> **Activity**:
Work out how many lines in the records include the word "browser", then answer with nothing but that number.

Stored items
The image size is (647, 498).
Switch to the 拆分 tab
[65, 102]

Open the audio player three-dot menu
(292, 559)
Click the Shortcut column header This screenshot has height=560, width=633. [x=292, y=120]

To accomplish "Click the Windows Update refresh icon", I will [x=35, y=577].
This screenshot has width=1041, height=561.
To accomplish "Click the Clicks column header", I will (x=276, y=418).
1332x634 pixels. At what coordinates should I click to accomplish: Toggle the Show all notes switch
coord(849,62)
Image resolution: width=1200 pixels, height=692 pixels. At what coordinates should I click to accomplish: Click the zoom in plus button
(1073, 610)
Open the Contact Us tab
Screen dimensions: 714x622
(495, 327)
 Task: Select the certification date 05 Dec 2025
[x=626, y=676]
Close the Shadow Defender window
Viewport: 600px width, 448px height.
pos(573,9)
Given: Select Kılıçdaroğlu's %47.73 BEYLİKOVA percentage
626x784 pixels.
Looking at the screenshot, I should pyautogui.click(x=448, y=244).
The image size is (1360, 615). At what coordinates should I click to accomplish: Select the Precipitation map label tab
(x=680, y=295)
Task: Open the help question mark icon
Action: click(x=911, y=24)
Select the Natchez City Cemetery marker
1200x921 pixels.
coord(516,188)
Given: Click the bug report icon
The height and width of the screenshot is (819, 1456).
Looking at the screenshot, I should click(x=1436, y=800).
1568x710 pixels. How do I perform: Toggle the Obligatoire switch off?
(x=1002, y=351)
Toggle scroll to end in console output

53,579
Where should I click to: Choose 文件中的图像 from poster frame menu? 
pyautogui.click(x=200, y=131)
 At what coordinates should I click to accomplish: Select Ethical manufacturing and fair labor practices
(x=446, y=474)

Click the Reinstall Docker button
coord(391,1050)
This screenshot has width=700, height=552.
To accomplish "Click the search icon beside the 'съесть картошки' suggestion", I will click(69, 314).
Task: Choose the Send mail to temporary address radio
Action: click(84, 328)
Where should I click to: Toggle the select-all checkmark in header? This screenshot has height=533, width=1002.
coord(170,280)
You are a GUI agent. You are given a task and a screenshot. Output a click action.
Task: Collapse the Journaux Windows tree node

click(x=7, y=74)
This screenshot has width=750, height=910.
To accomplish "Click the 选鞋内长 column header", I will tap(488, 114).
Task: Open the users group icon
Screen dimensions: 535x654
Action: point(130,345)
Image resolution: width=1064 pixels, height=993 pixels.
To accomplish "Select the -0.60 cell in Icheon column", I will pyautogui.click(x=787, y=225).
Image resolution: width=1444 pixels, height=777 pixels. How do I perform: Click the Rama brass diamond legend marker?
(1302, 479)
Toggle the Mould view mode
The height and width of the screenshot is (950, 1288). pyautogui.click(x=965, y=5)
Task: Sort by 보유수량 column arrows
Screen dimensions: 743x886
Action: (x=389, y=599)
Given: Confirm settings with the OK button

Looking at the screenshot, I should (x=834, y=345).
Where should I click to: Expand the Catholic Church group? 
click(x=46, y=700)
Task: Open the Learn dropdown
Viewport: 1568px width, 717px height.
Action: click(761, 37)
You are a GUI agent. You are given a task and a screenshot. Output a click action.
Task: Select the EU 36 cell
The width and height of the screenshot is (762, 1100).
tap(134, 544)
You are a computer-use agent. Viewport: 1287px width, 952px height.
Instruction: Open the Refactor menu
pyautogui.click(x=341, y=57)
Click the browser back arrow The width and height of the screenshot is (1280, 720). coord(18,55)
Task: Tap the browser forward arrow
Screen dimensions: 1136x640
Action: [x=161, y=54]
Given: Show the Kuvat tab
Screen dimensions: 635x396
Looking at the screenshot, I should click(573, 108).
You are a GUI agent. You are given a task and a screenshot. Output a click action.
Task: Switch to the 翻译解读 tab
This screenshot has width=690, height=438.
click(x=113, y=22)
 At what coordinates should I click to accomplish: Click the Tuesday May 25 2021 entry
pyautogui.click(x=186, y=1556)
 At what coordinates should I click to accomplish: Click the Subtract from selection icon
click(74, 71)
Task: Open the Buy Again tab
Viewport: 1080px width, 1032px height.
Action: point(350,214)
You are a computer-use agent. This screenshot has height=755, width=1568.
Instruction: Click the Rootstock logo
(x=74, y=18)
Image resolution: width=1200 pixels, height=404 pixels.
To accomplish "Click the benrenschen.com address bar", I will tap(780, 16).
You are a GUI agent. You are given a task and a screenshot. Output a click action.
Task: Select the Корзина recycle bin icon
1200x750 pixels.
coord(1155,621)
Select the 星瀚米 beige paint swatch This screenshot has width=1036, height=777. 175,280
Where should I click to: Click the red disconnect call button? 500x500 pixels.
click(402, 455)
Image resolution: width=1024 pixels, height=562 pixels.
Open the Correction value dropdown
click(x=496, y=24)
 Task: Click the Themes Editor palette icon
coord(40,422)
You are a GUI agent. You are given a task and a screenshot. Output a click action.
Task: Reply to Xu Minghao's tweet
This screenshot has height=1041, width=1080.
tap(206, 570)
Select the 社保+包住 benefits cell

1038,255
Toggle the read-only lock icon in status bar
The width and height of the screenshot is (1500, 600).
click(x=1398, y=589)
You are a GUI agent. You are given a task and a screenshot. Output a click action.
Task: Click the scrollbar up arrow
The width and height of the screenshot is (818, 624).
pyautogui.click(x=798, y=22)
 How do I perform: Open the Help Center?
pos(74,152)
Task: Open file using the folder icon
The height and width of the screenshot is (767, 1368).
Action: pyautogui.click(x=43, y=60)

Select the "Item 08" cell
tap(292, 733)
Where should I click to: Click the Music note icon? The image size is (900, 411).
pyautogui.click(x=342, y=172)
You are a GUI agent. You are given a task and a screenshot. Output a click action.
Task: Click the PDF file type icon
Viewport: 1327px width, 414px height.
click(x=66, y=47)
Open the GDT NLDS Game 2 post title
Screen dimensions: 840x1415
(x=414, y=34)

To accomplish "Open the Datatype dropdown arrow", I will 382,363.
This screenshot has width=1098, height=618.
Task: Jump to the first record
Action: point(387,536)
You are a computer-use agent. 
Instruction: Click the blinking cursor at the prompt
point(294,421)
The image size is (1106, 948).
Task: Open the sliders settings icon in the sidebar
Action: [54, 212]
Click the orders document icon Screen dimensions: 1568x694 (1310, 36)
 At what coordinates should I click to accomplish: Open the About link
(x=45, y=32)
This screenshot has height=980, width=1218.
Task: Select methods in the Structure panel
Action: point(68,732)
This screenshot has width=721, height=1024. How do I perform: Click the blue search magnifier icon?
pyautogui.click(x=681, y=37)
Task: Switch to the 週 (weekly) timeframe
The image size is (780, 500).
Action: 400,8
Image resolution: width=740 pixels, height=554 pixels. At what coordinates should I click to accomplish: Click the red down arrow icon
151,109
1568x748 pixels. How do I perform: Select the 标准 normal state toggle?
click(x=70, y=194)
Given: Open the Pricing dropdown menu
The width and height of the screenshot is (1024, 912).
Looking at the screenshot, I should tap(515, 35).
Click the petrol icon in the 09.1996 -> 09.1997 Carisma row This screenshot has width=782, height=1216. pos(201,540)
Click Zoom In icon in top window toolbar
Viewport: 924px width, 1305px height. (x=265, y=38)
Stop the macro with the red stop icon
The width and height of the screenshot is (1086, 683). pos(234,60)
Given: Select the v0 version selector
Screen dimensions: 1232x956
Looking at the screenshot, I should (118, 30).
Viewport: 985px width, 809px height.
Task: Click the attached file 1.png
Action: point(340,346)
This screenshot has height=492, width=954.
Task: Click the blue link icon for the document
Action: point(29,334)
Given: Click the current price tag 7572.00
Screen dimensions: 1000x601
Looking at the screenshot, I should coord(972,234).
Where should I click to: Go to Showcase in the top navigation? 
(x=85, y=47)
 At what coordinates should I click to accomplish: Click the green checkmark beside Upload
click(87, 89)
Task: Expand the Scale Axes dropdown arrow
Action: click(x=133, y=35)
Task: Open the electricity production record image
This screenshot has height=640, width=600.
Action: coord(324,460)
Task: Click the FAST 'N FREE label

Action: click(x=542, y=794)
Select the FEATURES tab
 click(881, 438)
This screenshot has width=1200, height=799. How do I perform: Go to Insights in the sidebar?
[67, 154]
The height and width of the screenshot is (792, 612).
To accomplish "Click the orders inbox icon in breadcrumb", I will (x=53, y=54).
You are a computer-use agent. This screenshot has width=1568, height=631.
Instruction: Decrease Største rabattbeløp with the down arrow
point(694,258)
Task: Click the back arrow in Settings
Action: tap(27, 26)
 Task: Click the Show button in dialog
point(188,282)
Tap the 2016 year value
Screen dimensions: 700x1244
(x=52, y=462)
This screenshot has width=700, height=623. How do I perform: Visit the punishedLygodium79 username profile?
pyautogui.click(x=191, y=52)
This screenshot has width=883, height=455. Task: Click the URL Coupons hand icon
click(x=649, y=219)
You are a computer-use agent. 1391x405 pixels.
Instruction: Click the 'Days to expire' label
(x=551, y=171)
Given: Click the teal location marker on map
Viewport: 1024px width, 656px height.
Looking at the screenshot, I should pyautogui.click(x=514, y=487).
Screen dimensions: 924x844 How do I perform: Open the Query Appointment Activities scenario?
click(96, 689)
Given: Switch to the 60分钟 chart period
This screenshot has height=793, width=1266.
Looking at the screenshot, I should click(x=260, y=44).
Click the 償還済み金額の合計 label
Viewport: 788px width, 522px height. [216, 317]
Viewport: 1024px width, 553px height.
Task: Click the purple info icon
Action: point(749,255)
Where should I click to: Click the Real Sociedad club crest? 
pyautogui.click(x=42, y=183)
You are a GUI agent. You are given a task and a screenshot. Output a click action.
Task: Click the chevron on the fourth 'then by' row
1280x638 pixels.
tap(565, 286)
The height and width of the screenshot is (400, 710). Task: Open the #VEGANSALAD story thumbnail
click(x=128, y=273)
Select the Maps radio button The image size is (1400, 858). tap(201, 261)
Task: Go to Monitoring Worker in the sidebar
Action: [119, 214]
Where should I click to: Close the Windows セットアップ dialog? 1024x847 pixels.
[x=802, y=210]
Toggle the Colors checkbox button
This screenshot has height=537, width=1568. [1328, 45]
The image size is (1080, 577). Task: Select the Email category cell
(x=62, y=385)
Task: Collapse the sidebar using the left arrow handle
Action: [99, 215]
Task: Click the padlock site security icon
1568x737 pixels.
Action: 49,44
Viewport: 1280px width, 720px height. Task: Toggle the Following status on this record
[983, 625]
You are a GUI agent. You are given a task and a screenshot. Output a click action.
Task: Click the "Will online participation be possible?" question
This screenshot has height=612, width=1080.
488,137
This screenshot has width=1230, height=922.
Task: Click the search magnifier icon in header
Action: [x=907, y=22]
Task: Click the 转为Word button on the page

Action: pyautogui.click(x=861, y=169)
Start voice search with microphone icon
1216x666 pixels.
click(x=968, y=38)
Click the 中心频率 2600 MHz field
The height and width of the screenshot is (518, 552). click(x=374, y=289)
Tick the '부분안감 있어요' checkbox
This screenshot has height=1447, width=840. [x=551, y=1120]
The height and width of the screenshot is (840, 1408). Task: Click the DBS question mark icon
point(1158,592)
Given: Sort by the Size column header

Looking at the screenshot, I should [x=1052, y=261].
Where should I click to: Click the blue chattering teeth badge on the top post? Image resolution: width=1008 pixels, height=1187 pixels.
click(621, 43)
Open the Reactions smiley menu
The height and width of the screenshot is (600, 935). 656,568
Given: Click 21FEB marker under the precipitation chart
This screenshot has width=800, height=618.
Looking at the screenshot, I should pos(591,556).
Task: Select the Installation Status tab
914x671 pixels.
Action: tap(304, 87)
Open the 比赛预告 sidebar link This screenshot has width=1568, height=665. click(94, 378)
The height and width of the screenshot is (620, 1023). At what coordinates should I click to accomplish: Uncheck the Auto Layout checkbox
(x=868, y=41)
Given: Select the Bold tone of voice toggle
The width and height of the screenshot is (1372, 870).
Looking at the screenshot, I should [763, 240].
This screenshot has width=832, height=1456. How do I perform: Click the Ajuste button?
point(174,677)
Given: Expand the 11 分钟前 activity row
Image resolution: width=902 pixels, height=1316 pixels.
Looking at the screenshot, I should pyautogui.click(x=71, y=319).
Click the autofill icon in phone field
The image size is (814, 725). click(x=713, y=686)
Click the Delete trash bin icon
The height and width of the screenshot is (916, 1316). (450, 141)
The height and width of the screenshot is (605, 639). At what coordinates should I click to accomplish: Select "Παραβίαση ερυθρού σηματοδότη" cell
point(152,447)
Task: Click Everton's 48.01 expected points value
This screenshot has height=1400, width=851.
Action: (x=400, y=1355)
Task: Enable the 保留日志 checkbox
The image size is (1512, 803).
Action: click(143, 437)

> **Output for this exercise**:
2